Entries for finding text and elements

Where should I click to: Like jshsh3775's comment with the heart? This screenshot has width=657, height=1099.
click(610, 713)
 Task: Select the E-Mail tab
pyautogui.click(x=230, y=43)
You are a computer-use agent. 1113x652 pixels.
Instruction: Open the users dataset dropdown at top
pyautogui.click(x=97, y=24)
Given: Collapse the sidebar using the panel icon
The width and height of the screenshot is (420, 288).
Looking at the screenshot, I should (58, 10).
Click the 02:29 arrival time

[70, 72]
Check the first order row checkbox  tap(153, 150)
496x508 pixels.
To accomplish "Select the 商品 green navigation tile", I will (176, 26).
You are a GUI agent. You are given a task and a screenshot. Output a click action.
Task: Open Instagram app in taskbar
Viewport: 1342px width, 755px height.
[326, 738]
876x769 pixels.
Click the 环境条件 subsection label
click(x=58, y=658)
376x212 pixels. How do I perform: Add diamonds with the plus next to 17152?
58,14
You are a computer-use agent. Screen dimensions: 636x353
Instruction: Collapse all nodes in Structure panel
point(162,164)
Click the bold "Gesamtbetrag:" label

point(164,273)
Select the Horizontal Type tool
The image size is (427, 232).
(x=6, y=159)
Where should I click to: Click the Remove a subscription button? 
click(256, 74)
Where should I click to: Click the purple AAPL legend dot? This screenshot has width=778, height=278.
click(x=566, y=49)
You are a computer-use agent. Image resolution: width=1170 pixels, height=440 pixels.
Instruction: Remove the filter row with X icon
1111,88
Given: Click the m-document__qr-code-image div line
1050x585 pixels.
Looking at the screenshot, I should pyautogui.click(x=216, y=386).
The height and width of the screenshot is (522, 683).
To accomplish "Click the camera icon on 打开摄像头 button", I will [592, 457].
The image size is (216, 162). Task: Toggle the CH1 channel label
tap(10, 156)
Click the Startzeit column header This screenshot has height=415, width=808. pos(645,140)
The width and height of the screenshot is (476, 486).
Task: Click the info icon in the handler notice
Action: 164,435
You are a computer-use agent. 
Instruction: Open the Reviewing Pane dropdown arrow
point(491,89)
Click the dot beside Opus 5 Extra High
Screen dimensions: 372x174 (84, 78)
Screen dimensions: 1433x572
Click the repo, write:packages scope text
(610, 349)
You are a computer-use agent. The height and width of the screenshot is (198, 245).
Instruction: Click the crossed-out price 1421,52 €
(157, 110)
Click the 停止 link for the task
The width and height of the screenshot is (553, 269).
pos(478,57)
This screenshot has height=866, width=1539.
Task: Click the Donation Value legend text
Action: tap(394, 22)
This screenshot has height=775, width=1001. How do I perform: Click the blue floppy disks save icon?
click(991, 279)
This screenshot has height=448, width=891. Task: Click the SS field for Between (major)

#### Exercise prompt
Swap every "computer-use agent" in the material above for "desktop agent", and reproduce all of it otherwise unchanged.

#### Written response
Where should I click to: Like jshsh3775's comment with the heart? This screenshot has width=657, height=1099.
click(610, 713)
 Task: Select the E-Mail tab
pyautogui.click(x=230, y=43)
You are a desktop agent. 1113x652 pixels.
Instruction: Open the users dataset dropdown at top
pyautogui.click(x=97, y=24)
Given: Collapse the sidebar using the panel icon
The width and height of the screenshot is (420, 288).
Looking at the screenshot, I should (58, 10).
Click the 02:29 arrival time

[70, 72]
Check the first order row checkbox  tap(153, 150)
496x508 pixels.
To accomplish "Select the 商品 green navigation tile", I will (176, 26).
You are a GUI agent. You are given a task and a screenshot. Output a click action.
Task: Open Instagram app in taskbar
Viewport: 1342px width, 755px height.
[326, 738]
876x769 pixels.
Click the 环境条件 subsection label
click(x=58, y=658)
376x212 pixels. How do I perform: Add diamonds with the plus next to 17152?
58,14
You are a desktop agent. Screen dimensions: 636x353
Instruction: Collapse all nodes in Structure panel
point(162,164)
Click the bold "Gesamtbetrag:" label

point(164,273)
Select the Horizontal Type tool
The image size is (427, 232).
(x=6, y=159)
Where should I click to: Click the Remove a subscription button? 
click(256, 74)
Where should I click to: Click the purple AAPL legend dot? This screenshot has width=778, height=278.
click(x=566, y=49)
You are a desktop agent. Image resolution: width=1170 pixels, height=440 pixels.
Instruction: Remove the filter row with X icon
1111,88
Given: Click the m-document__qr-code-image div line
1050x585 pixels.
Looking at the screenshot, I should pyautogui.click(x=216, y=386).
The height and width of the screenshot is (522, 683).
To accomplish "Click the camera icon on 打开摄像头 button", I will [592, 457].
The image size is (216, 162). Task: Toggle the CH1 channel label
tap(10, 156)
Click the Startzeit column header This screenshot has height=415, width=808. pos(645,140)
The width and height of the screenshot is (476, 486).
Task: Click the info icon in the handler notice
Action: 164,435
You are a desktop agent. 
Instruction: Open the Reviewing Pane dropdown arrow
point(491,89)
Click the dot beside Opus 5 Extra High
Screen dimensions: 372x174 (84, 78)
Screen dimensions: 1433x572
Click the repo, write:packages scope text
(610, 349)
You are a desktop agent. The height and width of the screenshot is (198, 245).
Instruction: Click the crossed-out price 1421,52 €
(157, 110)
Click the 停止 link for the task
The width and height of the screenshot is (553, 269).
pos(478,57)
This screenshot has height=866, width=1539.
Task: Click the Donation Value legend text
Action: tap(394, 22)
This screenshot has height=775, width=1001. How do I perform: Click the blue floppy disks save icon?
click(991, 279)
This screenshot has height=448, width=891. Task: Click the SS field for Between (major)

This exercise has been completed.